◆ What needs to be done ◆
Rewrite all of the items below, switching each "Screen dimensions" to "Display size" and changing nothing else.

◆ Given data ◆
--- begin ---

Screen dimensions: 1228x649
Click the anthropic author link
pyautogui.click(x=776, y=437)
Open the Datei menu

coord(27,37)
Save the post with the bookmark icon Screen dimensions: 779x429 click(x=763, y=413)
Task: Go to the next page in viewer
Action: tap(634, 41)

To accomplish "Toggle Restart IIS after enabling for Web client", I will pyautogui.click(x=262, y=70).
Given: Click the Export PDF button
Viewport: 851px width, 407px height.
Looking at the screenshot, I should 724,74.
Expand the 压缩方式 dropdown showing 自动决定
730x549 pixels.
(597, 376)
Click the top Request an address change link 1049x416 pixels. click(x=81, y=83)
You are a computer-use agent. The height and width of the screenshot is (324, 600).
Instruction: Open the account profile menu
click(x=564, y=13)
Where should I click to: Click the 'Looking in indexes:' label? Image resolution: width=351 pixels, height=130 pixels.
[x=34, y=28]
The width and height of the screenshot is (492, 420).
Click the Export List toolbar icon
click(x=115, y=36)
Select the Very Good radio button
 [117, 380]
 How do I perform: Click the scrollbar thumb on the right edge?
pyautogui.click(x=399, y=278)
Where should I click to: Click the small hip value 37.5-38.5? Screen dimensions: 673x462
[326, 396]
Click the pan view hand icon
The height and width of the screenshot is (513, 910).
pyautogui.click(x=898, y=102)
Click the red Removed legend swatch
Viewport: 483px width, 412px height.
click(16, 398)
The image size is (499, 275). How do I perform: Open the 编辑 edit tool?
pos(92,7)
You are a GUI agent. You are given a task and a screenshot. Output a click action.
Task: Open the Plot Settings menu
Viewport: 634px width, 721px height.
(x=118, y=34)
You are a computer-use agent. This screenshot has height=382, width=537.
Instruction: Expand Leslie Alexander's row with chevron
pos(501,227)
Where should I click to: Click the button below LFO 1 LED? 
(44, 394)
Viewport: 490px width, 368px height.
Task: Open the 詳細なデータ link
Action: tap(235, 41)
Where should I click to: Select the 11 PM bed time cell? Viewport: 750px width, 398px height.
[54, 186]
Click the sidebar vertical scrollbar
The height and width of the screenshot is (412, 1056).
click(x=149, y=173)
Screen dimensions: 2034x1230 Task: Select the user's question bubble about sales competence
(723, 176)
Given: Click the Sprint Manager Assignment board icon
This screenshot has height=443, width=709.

--- end ---

◆ Completed task ◆
Display size: 1228x649
Click the anthropic author link
pyautogui.click(x=776, y=437)
Open the Datei menu

coord(27,37)
Save the post with the bookmark icon Display size: 779x429 click(x=763, y=413)
Task: Go to the next page in viewer
Action: tap(634, 41)

To accomplish "Toggle Restart IIS after enabling for Web client", I will pyautogui.click(x=262, y=70).
Given: Click the Export PDF button
Viewport: 851px width, 407px height.
Looking at the screenshot, I should 724,74.
Expand the 压缩方式 dropdown showing 自动决定
730x549 pixels.
(597, 376)
Click the top Request an address change link 1049x416 pixels. click(x=81, y=83)
You are a computer-use agent. The height and width of the screenshot is (324, 600).
Instruction: Open the account profile menu
click(x=564, y=13)
Where should I click to: Click the 'Looking in indexes:' label? Image resolution: width=351 pixels, height=130 pixels.
[x=34, y=28]
The width and height of the screenshot is (492, 420).
Click the Export List toolbar icon
click(x=115, y=36)
Select the Very Good radio button
 [117, 380]
 How do I perform: Click the scrollbar thumb on the right edge?
pyautogui.click(x=399, y=278)
Where should I click to: Click the small hip value 37.5-38.5? Display size: 673x462
[326, 396]
Click the pan view hand icon
The height and width of the screenshot is (513, 910).
pyautogui.click(x=898, y=102)
Click the red Removed legend swatch
Viewport: 483px width, 412px height.
click(16, 398)
The image size is (499, 275). How do I perform: Open the 编辑 edit tool?
pos(92,7)
You are a GUI agent. You are given a task and a screenshot. Output a click action.
Task: Open the Plot Settings menu
Viewport: 634px width, 721px height.
(x=118, y=34)
You are a computer-use agent. This screenshot has height=382, width=537.
Instruction: Expand Leslie Alexander's row with chevron
pos(501,227)
Where should I click to: Click the button below LFO 1 LED? 
(44, 394)
Viewport: 490px width, 368px height.
Task: Open the 詳細なデータ link
Action: tap(235, 41)
Where should I click to: Select the 11 PM bed time cell? Viewport: 750px width, 398px height.
[54, 186]
Click the sidebar vertical scrollbar
The height and width of the screenshot is (412, 1056).
click(x=149, y=173)
Display size: 2034x1230 Task: Select the user's question bubble about sales competence
(723, 176)
Given: Click the Sprint Manager Assignment board icon
This screenshot has height=443, width=709.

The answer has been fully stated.